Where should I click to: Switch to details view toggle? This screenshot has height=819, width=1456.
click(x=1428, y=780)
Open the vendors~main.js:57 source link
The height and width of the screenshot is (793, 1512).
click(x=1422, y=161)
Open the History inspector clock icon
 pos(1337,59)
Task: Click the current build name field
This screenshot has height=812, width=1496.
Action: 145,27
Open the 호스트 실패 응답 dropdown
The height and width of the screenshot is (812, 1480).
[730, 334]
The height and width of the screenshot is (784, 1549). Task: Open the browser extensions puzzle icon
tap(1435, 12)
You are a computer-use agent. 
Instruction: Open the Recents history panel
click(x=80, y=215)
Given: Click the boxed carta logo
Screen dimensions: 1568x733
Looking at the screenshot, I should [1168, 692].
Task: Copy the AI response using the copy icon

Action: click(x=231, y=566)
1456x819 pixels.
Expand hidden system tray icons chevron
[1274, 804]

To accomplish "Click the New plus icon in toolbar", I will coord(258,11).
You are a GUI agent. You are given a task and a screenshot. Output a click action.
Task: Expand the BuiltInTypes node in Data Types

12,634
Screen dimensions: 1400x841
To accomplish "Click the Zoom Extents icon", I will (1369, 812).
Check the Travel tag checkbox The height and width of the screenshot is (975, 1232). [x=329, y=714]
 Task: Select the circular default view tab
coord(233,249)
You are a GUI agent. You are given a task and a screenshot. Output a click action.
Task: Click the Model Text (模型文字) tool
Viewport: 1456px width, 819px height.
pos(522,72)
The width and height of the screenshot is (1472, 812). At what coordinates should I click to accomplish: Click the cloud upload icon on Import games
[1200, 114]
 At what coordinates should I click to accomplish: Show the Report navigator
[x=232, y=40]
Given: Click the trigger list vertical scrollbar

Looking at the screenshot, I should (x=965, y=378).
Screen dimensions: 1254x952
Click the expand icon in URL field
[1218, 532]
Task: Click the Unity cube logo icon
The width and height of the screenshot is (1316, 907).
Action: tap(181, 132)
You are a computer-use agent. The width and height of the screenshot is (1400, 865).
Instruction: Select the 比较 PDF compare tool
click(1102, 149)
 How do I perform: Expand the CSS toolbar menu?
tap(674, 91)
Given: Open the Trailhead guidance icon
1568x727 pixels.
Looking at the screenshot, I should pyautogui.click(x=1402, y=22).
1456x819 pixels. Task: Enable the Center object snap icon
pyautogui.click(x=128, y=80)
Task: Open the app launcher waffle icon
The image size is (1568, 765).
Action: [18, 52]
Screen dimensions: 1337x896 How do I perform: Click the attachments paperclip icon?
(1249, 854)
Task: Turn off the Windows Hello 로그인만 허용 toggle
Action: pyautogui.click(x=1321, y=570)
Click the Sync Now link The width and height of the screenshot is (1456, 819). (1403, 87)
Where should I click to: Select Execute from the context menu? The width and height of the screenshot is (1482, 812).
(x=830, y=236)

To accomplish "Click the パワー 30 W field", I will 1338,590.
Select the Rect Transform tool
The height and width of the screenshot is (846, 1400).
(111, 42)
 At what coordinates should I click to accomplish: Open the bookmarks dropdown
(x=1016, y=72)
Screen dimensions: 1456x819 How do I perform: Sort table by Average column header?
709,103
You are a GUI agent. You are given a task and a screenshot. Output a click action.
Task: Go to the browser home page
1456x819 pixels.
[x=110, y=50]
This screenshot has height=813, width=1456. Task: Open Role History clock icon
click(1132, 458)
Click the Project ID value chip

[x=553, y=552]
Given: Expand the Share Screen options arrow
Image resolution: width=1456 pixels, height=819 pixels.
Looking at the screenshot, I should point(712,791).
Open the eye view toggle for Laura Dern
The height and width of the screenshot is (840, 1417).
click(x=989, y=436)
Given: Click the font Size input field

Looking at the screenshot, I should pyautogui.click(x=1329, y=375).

——————————

### [WHAT IS REQUIRED]
The expected result is every line from the material above that includes "computer".

### [YOUR SOLUTION]
You are a computer-use agent. 
You are a computer-use agent. The width and height of the screenshot is (1400, 865).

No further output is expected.